“Ceder para no perder”, lema de todas las capitulaciones, también se invoca en relación a la demolición moral de nuestra sociedad.
Asistimos actualmente a la propagación, incluso en los medios católicos, de una convicción peligrosa según la cual el reconocimiento jurídico de las cohabitaciones homosexuales constituiría el único remedio para evitar «el matrimonio entre personas del mismo sexo»… «No al matrimonio homosexual, sí al reconocimiento de los derechos de las parejas de hecho y homosexuales»: tal es la palabra de orden de quienes querrían organizar «una línea de defensa» fundada sobre el «principio» ruinoso del «ceder para no perder».
No se trata solamente de un colosal error estratégico sino también y sobre todo de un grave error moral. La moral, y no sólo la moral católica, sino la moral natural, tiene su eje en el principio según el cual se debe hacer el bien y evitar el mal: bonum faciendum et malum vitandum. Este principio primero es inmediatamente evidente al hombre, en todos tiempos y en todo lugar, y no admite interpretaciones ni compromisos. Postulando la existencia del bien y del mal, presupone la existencia de un orden objetivo e inmutable de verdades morales que el hombre descubre primero en su corazón, porque existe una ley natural inscrita «en su corazón» (Rom. 2, 14-15).
Del principio según el cual es necesario hacer el bien y evitar el mal deriva una consecuencia necesaria: jamás es lícito a nadie y en ninguna esfera, ni privada ni pública, hacer el mal. El mal, que es la violación de la ley moral, puede ser tolerado en algunos casos excepcionales pero jamás hecho positivamente. Esto significa que ninguna circunstancia, ni ninguna buena intención podrán jamás transformar un acto intrínsecamente malo en un acto humano bueno o indiferente. Jamás un mal, aunque mínimo, podrá ser ejecutado, aunque por las más nobles motivaciones.
El sistema moral del «proporcionalismo», hoy a la moda, rechaza la idea de principios absolutos en el dominio moral y admite la posibilidad de hacer el «menor mal» posible en una situación particular para obtener un bien proporcionalmente más grande. Esta teoría ha sido condenada por el Papa Juan Pablo II en su encíclica Veritatis Splendor, que reafirma la existencia de «absolutos morales», que tienen un contenido inmutable e incondicionado. “La ponderación de los bienes y de los males, como consecuencias previsibles de una acción ‒explica el Papa‒, no es un método adecuado para determinar si la elección de ese comportamiento concreto es (…) moralmente bueno o malo, lícito o ilícito» (Nº 77).

------------------------------------------------------------------------

» Consigna
Responde a las siguientes preguntas con datos del fragmento.
1. ¿Qué lema se presenta al inicio del fragmento como el de todas las capitulaciones?
2. ¿En qué principio tiene su eje la moral natural?
3. ¿Qué papa condenó el «proporcionalismo» y en qué encíclica lo hizo?

» Información proporcionada
------------------------------------------------------------------------

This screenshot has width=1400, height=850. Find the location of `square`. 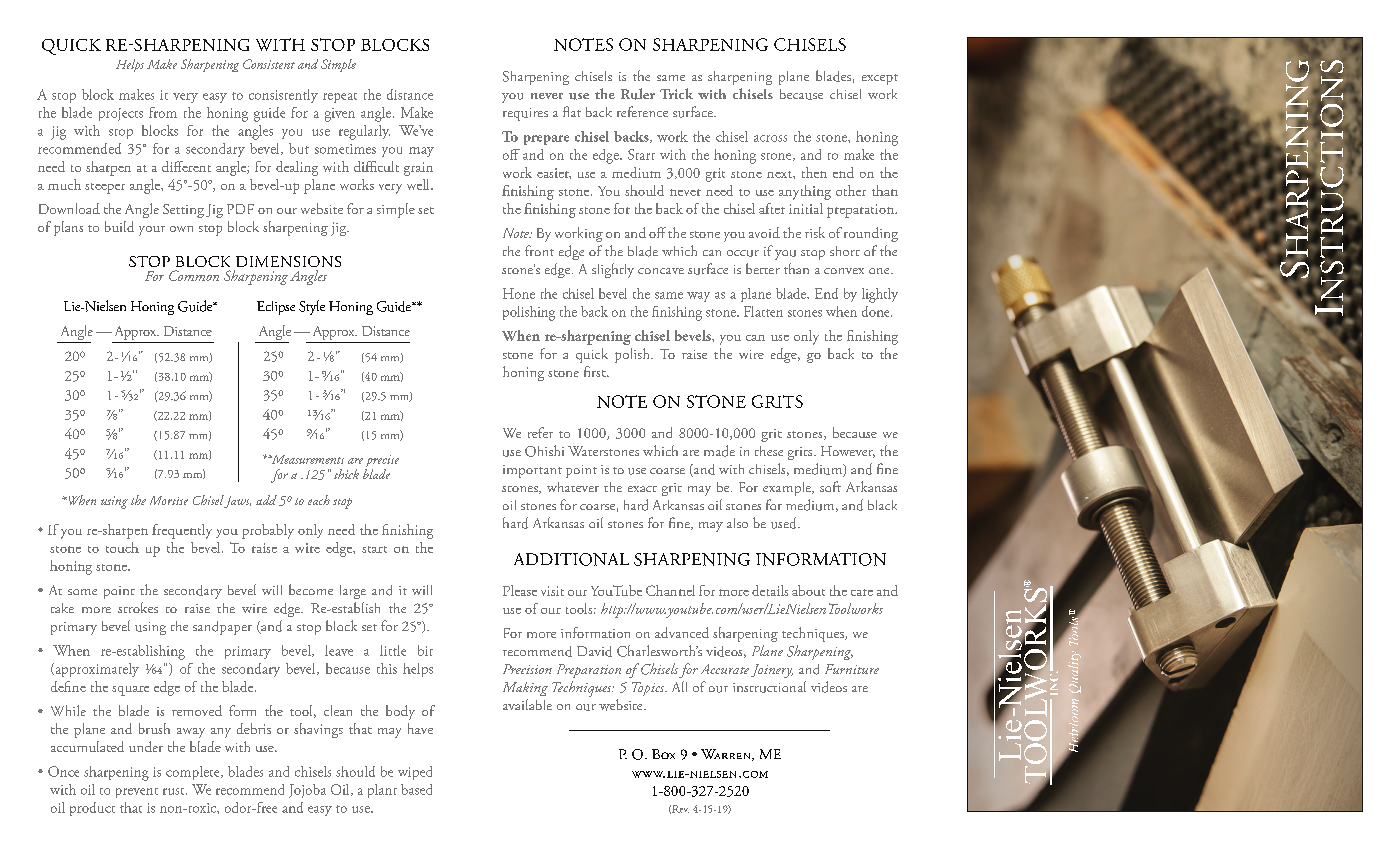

------------------------------------------------------------------------

» Solución del ejercicio
1. «Ceder para no perder».
2. En el principio según el cual se debe hacer el bien y evitar el mal: bonum faciendum et malum vitandum.
3. El Papa Juan Pablo II, en la encíclica Veritatis Splendor.